**Your instructions**
Word for word, transcribe every line from the one holding "1456x819 pixels. How" through the end of the records, but not the pictures.

**Records from a collection**
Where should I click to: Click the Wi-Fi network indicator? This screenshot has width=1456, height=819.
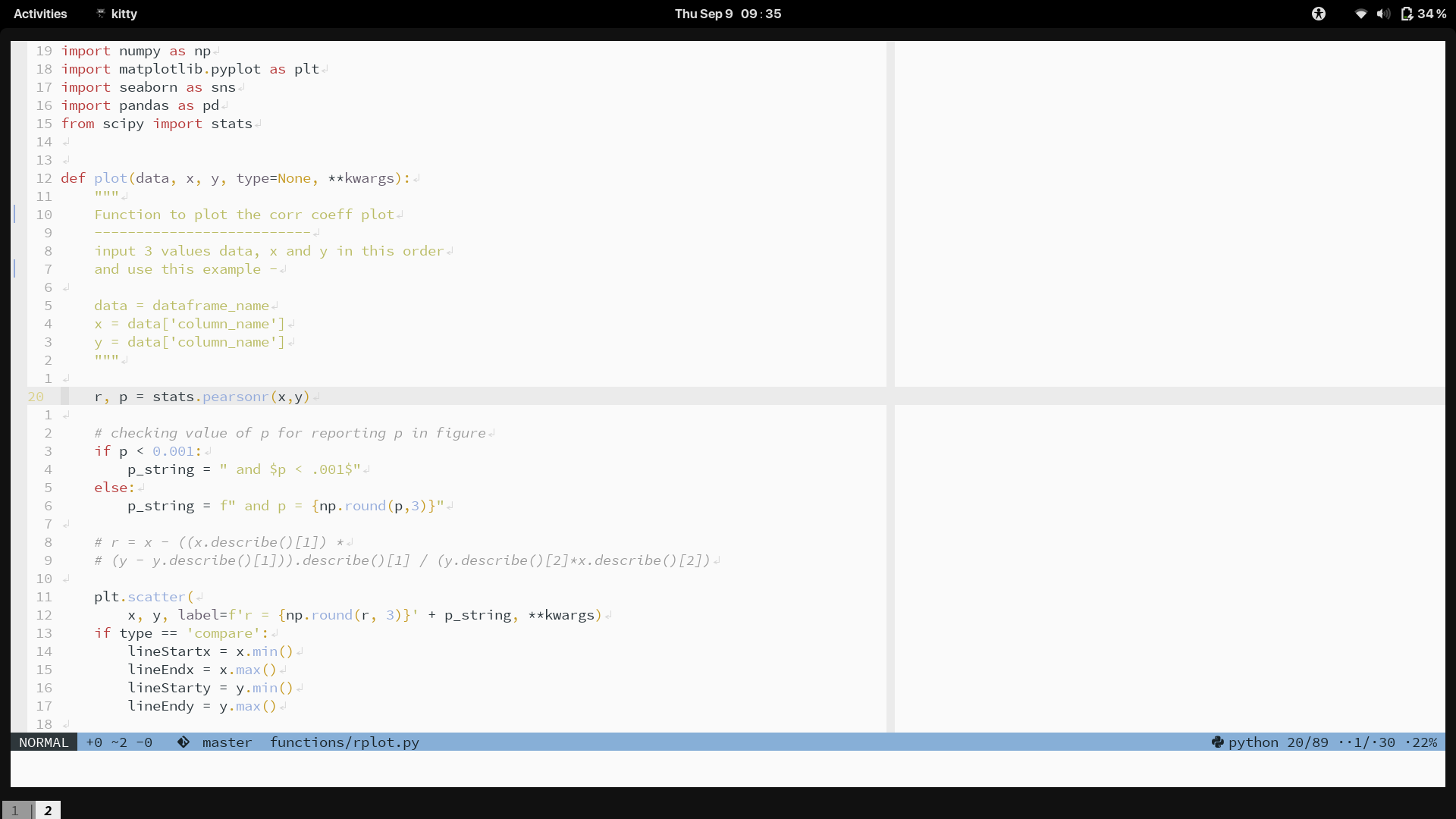[1360, 14]
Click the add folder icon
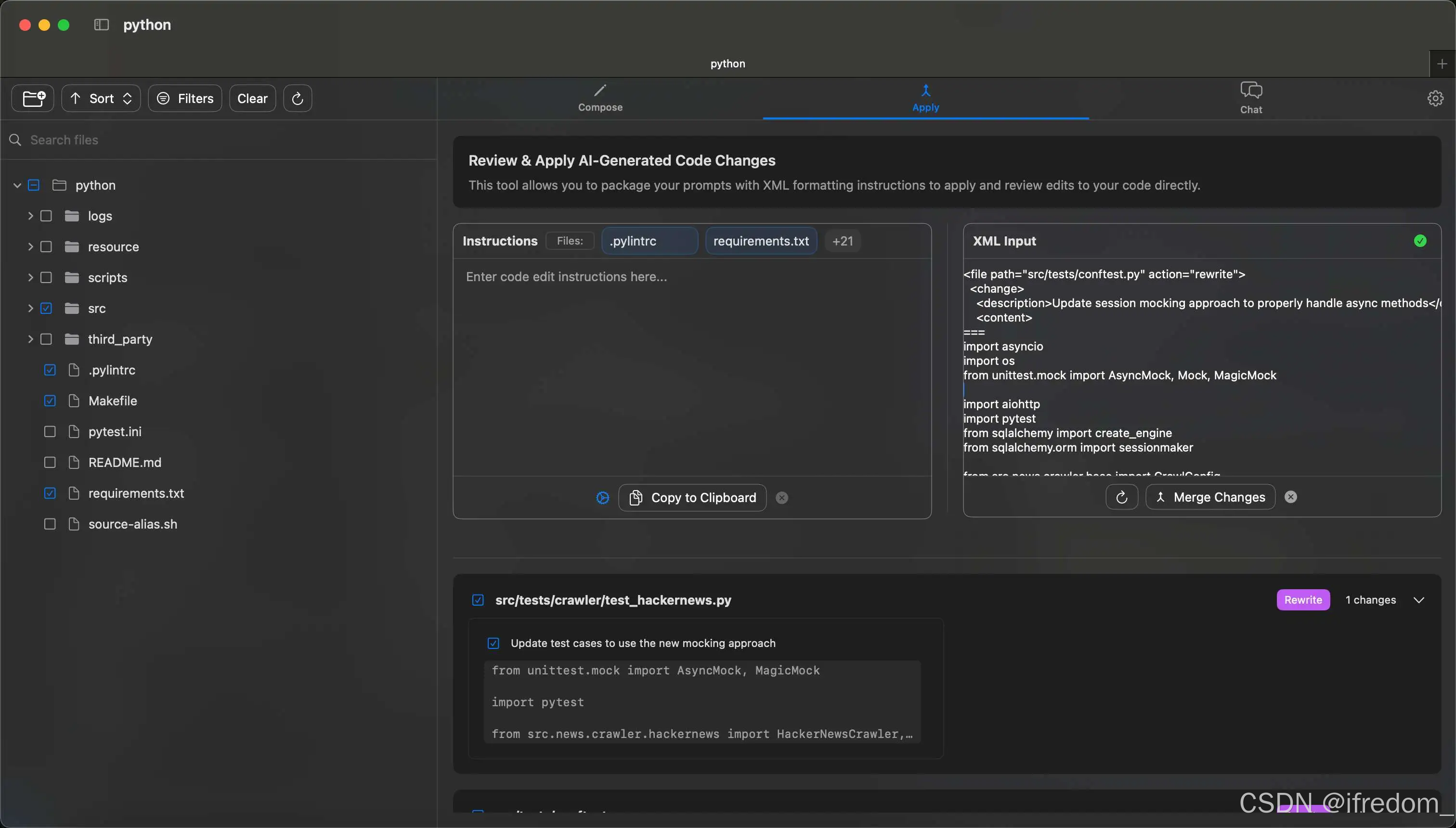This screenshot has width=1456, height=828. [33, 98]
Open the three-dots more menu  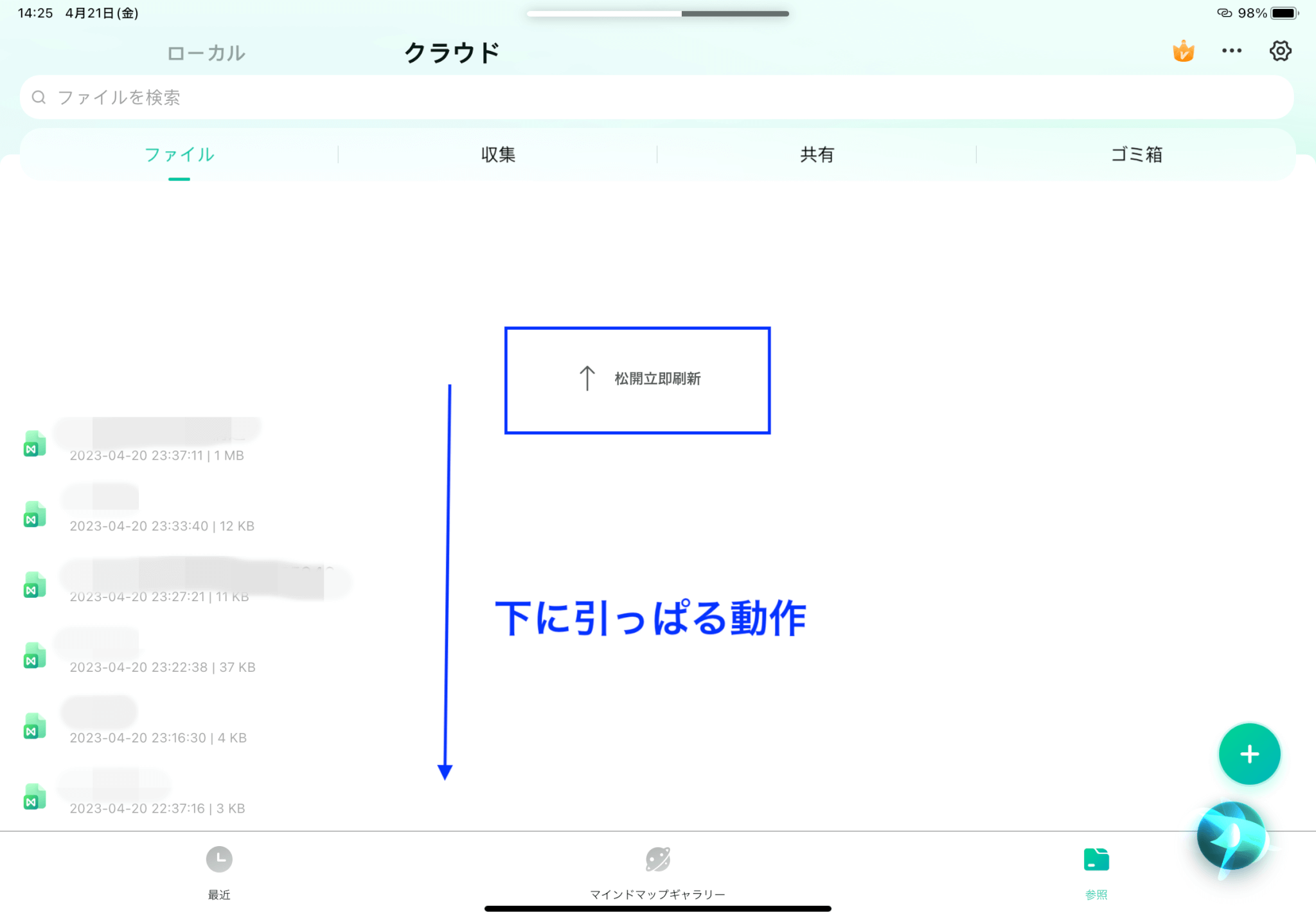coord(1231,51)
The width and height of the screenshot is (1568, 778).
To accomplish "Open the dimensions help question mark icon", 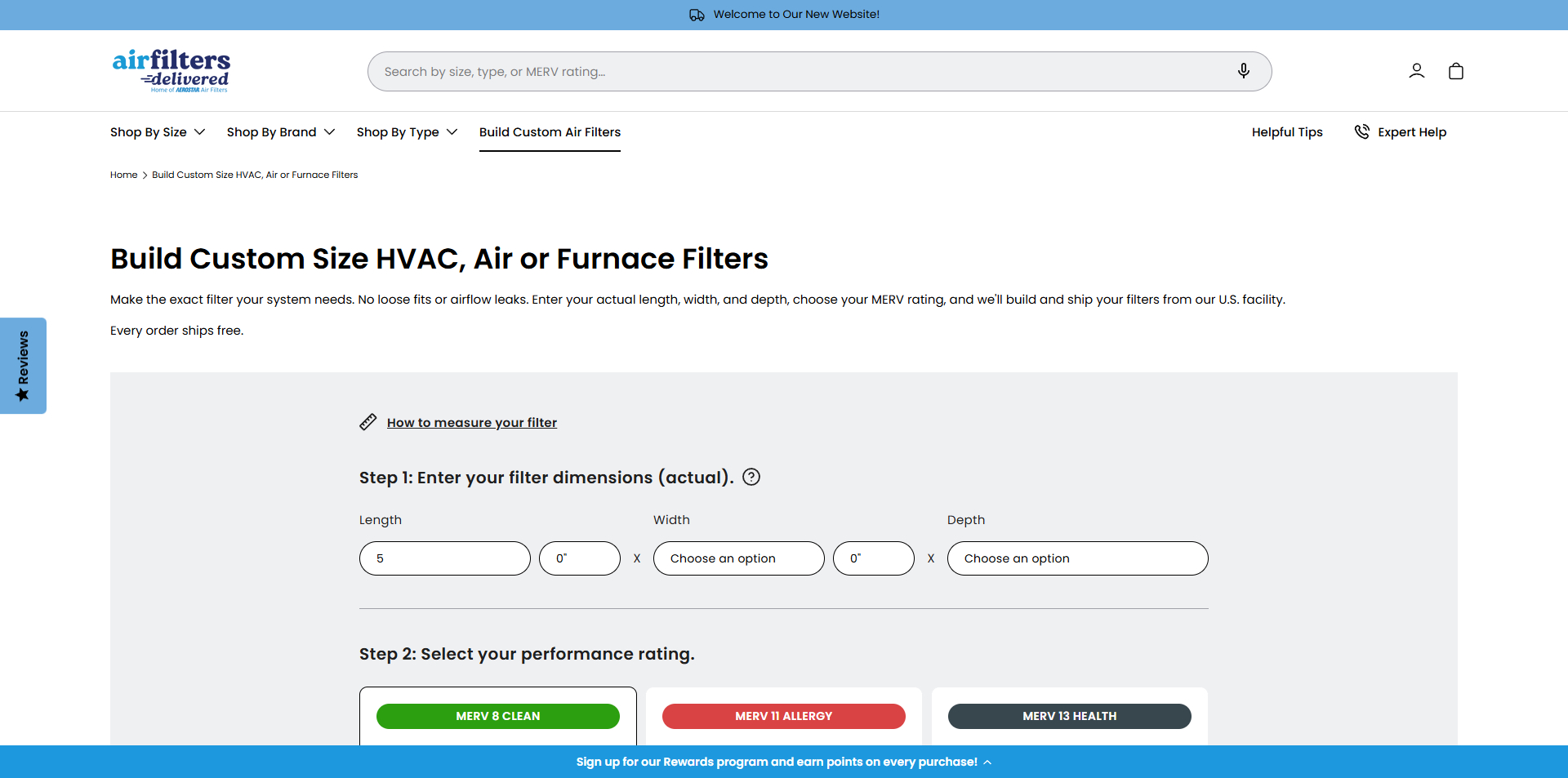I will pos(751,477).
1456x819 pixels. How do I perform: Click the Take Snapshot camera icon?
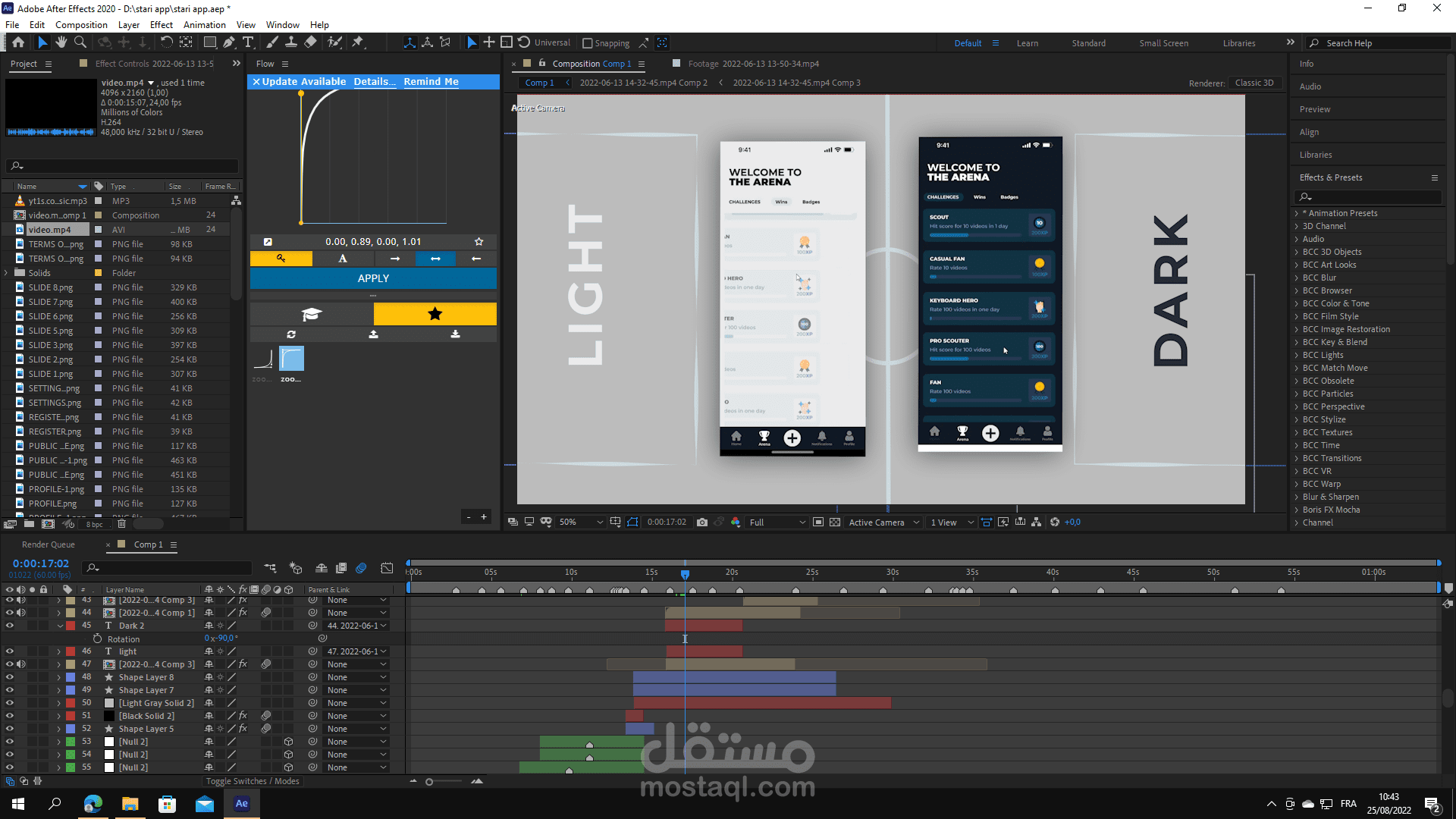click(702, 522)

**Finished exercise**
1456x819 pixels. How do I perform: Click the Take Snapshot camera icon?
click(702, 522)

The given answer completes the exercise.